Innophos (IPHS) Earnings Miss Estimates in Q3, Sales Rise Y/Y
Innophos Holdings, Inc. IPHS posted a profit of $14 million or 71 cents per share in third-quarter 2018, up from a profit of $11 million or 58 cents a year.
Barring one-time items, the company’s adjusted earnings per share (EPS) were 58 cents per share in the quarter, which trailed the Zacks Consensus Estimate of 64 cents.
Net sales totaled $197 million in the reported quarter, up around 7% year over year on contribution from acquisitions, a stabilized base portfolio and pricing actions.
Innophos Holdings, Inc. Price, Consensus and EPS Surprise
Innophos Holdings, Inc. Price, Consensus and EPS Surprise | Innophos Holdings, Inc. Quote
Revenues at the FHN segment climbed 17% year over year to $115 million in the third quarter, driven by contribution from acquisitions.
The Industrial Specialties (IS) division recorded revenues of $66 million in the quarter, down 3% year over year. Volumes were down 9%, offset by increase in selling price that rose 6%.
Other sales fell 10% year over year to $16 million on lower co-product sales.
Innophos ended the quarter with cash and cash equivalents of $23 million, down 29.4% year over year. Long-term debt was $345 million, up 17% year over year. Net cash provided by operating activities for the first nine months of 2018 was $30.8 million, a roughly 34% year-over-year decline.
Innophos expects year-over-year revenue growth of 10-12% in 2018 which equates to a range of $791-$806 million.
The company envisions adjusted EBITDA growth of 3-7% year over year, which equates to a range of $123-$128 million. Earnings in 2018 are likely to be affected by strategic value chain repositioning transition costs. In the fourth quarter, the company expects seasonality to impact sales. Moreover, the company anticipates effective tax rate to operate in the range of 29-31%.
Innophos’ fourth-quarter free cash flow is expected to benefit from its earlier announced plans to complete a sale leaseback transaction and Nutrien contractual payment of $20 million.
By the end of 2019, the company’s multi-faceted value chain repositioning and manufacturing optimization program are forecast to deliver adjusted EPS improvement of 10%, representing an estimated run rate of 25-27 cents a share.
Innophos’ shares are down 32.5% in a year, underperforming the loss of 15.4% recorded by the industry.
Zacks Rank and Stocks to Consider
Innophos currently carries a Zacks Rank #5 (Strong Sell).
A few better-ranked stocks in the basic materials space are CF Industries Holdings, Inc. CF, KMG Chemicals, Inc. KMG and The Mosaic Company MOS.

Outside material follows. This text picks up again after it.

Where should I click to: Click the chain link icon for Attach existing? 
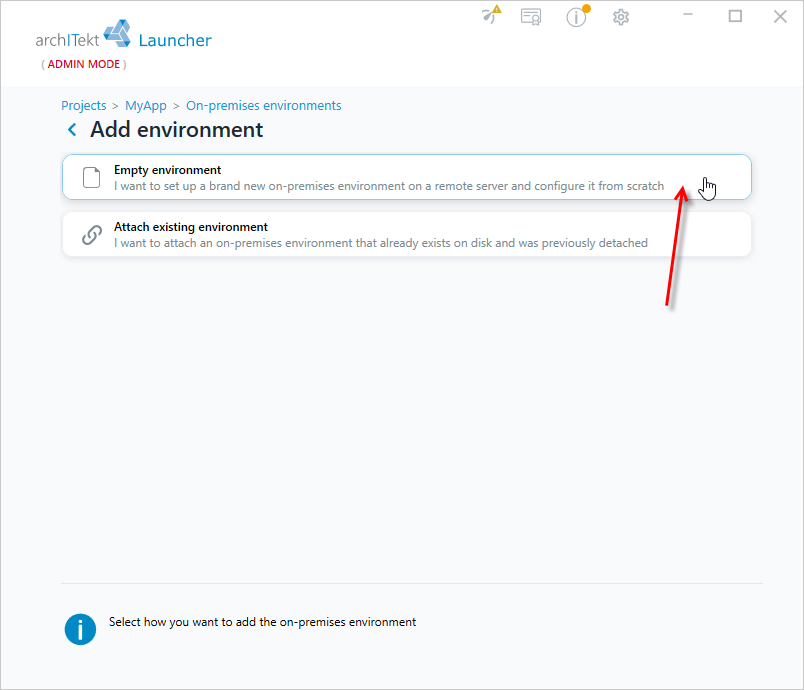click(92, 235)
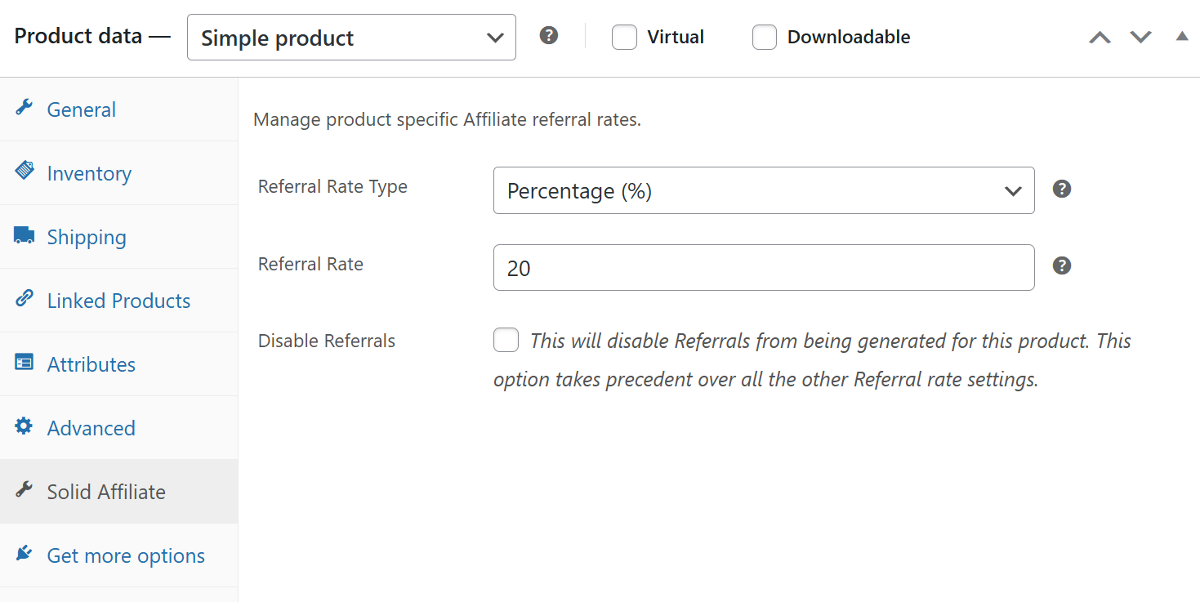This screenshot has height=602, width=1200.
Task: Click the Advanced gear icon
Action: point(24,427)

CF Industries has an expected long-term earnings growth rate of 6% and a Zacks Rank #1 (Strong Buy). The company’s shares have gained 26.7% in the past year. You can see the complete list of today’s Zacks #1 Rank stocks here.
KMG Chemicals has an expected long-term earnings growth rate of 28.5% and a Zacks Rank #2 (Buy). Its shares have risen 43.2% in a year’s time.
Mosaic has an expected long-term earnings growth rate of 7% and a Zacks Rank #2. The company’s shares have rallied 41.9% in the past year.